* [TRY IT]: Only the lines below starting at the one that contains "Contact Us (294, 522)" and ending at the one that contains "Veranstaltungen (473, 925)" are to be reproduced, exactly and with both ends kept.

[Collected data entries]
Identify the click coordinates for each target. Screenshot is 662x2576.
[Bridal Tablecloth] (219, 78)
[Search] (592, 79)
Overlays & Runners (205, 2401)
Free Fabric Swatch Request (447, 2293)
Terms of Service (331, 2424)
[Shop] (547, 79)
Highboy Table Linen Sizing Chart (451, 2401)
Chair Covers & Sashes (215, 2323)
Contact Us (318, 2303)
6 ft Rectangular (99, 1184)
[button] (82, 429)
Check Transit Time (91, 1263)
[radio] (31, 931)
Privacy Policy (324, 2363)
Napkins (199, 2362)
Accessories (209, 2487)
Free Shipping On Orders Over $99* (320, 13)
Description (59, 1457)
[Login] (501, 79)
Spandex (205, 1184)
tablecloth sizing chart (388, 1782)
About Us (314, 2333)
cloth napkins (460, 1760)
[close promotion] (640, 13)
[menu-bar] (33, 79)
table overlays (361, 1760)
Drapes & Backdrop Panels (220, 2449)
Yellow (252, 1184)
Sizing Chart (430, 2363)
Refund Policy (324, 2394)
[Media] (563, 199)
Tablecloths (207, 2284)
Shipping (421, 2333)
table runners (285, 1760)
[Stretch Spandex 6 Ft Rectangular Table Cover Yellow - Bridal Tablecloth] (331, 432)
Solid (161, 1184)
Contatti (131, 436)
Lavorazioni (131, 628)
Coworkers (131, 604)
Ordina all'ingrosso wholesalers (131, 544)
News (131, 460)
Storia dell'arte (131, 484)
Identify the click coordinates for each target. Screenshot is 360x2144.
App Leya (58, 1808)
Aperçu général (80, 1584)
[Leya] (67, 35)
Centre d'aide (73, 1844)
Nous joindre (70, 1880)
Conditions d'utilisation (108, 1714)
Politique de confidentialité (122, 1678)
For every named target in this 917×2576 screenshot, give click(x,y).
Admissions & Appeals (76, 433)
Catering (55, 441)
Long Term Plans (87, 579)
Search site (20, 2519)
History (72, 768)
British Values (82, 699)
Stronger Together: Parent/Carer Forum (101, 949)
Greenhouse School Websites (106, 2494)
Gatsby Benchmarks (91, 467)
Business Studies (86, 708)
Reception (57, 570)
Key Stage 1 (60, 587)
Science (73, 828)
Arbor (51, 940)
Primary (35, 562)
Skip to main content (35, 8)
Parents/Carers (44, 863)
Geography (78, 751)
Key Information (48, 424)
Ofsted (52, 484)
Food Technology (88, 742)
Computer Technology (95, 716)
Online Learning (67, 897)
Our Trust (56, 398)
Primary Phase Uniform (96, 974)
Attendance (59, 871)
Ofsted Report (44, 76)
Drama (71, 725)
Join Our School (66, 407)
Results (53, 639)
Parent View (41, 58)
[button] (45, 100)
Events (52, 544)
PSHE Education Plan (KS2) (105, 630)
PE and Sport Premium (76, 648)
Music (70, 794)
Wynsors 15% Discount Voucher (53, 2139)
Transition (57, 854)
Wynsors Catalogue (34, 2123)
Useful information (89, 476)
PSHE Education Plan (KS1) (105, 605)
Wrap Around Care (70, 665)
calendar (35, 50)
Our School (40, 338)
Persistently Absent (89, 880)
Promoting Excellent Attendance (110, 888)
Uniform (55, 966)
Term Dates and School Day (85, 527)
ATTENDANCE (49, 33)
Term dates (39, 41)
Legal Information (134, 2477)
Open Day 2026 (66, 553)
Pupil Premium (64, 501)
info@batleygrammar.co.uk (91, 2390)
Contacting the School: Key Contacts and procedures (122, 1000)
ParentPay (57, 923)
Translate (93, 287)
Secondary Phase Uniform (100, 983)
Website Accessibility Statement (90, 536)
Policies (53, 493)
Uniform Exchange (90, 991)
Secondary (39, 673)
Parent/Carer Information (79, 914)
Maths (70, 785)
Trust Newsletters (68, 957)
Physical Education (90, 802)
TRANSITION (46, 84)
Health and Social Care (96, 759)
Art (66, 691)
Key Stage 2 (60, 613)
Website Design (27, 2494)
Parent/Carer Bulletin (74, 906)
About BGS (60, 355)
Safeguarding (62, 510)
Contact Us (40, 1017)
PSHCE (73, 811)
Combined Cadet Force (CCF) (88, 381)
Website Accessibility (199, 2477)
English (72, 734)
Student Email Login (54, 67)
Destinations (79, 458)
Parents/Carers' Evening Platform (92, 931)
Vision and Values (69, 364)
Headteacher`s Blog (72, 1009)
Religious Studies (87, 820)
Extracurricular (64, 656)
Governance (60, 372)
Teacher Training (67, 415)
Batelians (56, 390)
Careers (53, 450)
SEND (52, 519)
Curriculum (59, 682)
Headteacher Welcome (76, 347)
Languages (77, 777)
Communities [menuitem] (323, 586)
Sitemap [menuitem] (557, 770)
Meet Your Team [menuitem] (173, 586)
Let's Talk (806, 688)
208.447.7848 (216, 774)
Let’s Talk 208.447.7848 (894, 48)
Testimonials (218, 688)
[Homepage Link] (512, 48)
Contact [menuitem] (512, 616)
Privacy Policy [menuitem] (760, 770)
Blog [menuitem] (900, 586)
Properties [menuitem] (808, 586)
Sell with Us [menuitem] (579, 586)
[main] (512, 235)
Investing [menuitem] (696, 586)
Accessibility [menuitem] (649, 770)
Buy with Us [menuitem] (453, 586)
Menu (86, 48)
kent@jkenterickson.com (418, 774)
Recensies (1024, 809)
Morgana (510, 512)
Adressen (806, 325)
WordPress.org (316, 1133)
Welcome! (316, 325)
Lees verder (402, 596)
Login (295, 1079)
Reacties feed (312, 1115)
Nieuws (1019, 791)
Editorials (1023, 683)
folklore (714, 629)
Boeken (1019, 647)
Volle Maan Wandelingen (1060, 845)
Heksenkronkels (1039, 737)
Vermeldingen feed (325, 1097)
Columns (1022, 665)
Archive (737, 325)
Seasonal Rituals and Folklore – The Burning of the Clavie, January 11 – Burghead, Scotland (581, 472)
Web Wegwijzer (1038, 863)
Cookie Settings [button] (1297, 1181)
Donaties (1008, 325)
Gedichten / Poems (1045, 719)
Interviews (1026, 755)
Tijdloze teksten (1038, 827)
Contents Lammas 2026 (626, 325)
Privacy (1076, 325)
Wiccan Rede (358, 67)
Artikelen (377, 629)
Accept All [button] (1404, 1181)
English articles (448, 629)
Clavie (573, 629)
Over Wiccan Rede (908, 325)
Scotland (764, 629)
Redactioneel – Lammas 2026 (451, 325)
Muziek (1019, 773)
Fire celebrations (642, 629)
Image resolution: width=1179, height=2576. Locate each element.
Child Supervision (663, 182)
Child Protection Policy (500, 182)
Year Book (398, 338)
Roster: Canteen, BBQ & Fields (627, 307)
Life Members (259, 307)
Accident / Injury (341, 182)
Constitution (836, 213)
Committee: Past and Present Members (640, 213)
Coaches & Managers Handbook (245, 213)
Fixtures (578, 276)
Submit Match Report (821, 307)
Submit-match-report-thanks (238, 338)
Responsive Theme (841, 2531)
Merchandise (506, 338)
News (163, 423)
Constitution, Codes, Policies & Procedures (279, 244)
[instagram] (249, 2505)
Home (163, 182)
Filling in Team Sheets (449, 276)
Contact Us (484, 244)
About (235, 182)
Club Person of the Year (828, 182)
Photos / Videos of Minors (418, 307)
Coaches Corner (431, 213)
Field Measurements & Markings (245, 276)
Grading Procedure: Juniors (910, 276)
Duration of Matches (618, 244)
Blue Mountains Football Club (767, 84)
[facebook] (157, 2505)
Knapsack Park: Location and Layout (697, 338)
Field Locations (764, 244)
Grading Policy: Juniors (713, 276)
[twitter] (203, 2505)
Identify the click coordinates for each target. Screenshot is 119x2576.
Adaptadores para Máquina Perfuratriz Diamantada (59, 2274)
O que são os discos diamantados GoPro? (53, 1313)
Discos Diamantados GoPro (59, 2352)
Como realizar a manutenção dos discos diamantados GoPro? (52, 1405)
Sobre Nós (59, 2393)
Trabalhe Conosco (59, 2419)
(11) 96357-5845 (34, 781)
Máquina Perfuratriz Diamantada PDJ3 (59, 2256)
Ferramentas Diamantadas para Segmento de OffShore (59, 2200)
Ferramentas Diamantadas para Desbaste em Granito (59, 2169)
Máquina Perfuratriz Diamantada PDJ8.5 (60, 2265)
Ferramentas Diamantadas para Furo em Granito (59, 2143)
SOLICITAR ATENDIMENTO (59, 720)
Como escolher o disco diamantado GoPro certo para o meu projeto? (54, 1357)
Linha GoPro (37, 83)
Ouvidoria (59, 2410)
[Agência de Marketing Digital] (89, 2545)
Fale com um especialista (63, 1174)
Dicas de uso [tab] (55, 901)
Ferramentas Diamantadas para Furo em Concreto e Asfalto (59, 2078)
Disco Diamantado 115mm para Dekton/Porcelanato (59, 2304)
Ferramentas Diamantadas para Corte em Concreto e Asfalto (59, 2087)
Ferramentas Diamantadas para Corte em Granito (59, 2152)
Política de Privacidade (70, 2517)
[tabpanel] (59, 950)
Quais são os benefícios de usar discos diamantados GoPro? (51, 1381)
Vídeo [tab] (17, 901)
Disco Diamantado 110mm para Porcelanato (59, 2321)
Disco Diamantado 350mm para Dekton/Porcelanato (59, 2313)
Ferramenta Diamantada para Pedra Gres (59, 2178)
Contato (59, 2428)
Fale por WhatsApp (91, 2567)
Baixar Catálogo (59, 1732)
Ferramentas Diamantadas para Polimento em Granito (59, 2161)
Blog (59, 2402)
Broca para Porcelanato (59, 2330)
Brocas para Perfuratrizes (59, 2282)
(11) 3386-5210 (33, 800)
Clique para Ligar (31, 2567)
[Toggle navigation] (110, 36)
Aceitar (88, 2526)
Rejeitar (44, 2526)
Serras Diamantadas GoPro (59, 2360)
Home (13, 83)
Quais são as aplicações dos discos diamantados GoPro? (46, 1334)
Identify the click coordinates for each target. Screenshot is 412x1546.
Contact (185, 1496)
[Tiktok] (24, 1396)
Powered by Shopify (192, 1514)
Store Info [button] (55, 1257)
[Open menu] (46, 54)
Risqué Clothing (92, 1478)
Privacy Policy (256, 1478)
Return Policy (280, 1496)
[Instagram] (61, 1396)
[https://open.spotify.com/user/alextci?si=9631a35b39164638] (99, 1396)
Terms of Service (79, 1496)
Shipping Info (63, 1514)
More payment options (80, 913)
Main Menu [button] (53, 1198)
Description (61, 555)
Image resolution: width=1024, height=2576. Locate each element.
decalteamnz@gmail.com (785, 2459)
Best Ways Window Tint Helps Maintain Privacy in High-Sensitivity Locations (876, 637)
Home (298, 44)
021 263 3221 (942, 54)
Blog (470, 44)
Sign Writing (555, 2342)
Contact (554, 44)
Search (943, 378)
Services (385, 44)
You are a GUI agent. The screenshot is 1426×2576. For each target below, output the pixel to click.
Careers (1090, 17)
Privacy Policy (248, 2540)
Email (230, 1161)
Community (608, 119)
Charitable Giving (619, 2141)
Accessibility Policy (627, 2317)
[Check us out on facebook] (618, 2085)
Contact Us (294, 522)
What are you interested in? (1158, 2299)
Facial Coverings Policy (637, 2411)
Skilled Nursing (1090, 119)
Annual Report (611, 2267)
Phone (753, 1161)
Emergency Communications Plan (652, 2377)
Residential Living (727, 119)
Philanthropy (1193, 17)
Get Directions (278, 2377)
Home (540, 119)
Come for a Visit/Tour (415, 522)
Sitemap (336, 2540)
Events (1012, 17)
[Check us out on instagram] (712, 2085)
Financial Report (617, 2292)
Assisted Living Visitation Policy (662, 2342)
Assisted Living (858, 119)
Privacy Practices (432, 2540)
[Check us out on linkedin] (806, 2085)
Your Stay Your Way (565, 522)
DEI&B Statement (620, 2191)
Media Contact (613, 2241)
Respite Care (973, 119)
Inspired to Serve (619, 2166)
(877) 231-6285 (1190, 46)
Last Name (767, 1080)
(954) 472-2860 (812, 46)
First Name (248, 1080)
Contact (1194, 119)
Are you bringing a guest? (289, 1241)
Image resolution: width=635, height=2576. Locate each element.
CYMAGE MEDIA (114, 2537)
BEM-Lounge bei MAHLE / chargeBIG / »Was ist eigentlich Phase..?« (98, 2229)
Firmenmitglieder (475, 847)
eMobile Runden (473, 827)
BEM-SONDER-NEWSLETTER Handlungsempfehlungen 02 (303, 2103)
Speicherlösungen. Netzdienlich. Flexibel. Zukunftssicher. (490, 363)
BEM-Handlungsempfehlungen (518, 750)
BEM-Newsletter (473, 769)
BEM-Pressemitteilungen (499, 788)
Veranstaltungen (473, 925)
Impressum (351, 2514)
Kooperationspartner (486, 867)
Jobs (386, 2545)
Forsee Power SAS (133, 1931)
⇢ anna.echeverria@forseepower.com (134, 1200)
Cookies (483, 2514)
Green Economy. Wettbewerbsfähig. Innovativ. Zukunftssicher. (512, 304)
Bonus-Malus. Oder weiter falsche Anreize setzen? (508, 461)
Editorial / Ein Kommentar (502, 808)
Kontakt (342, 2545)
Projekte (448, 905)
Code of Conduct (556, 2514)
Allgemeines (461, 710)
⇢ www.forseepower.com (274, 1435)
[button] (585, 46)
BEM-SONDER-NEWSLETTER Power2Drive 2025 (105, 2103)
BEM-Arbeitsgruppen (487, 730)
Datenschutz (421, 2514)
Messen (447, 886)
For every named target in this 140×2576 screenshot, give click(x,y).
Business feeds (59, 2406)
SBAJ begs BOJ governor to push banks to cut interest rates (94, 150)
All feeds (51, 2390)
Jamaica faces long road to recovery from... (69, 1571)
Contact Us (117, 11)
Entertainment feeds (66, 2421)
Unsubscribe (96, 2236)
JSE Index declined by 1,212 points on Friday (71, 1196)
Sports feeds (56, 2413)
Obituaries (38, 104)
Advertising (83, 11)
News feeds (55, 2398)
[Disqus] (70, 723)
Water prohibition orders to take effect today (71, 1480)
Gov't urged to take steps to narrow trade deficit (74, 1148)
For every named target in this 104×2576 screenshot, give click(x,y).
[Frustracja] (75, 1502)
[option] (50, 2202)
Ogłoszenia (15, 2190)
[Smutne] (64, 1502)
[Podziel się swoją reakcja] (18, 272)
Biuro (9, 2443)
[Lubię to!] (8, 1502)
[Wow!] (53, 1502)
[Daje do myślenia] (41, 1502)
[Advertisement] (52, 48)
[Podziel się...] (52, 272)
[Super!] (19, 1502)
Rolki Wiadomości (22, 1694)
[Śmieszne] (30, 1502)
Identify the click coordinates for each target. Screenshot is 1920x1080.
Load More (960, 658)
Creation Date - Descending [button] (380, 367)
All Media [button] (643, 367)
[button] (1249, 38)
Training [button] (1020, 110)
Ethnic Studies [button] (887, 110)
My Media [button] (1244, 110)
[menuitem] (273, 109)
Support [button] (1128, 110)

* [EXERCISE ANSWER]:
Contact Us (294, 522)
What are you interested in? (1158, 2299)
Facial Coverings Policy (637, 2411)
Skilled Nursing (1090, 119)
Annual Report (611, 2267)
Phone (753, 1161)
Emergency Communications Plan (652, 2377)
Residential Living (727, 119)
Philanthropy (1193, 17)
Get Directions (278, 2377)
Home (540, 119)
Come for a Visit/Tour (415, 522)
Sitemap (336, 2540)
Events (1012, 17)
[Check us out on instagram] (712, 2085)
Financial Report (617, 2292)
Assisted Living Visitation Policy (662, 2342)
Assisted Living (858, 119)
Privacy Practices (432, 2540)
[Check us out on linkedin] (806, 2085)
Your Stay Your Way (565, 522)
DEI&B Statement (620, 2191)
Media Contact (613, 2241)
Respite Care (973, 119)
Inspired to Serve (619, 2166)
(877) 231-6285 (1190, 46)
Last Name (767, 1080)
(954) 472-2860 (812, 46)
First Name (248, 1080)
Contact (1194, 119)
Are you bringing a guest? (289, 1241)
Image resolution: width=635, height=2576. Locate each element.
CYMAGE MEDIA (114, 2537)
BEM-Lounge bei MAHLE / chargeBIG / »Was ist eigentlich Phase..?« (98, 2229)
Firmenmitglieder (475, 847)
eMobile Runden (473, 827)
BEM-SONDER-NEWSLETTER Handlungsempfehlungen 02 (303, 2103)
Speicherlösungen. Netzdienlich. Flexibel. Zukunftssicher. (490, 363)
BEM-Handlungsempfehlungen (518, 750)
BEM-Newsletter (473, 769)
BEM-Pressemitteilungen (499, 788)
Veranstaltungen (473, 925)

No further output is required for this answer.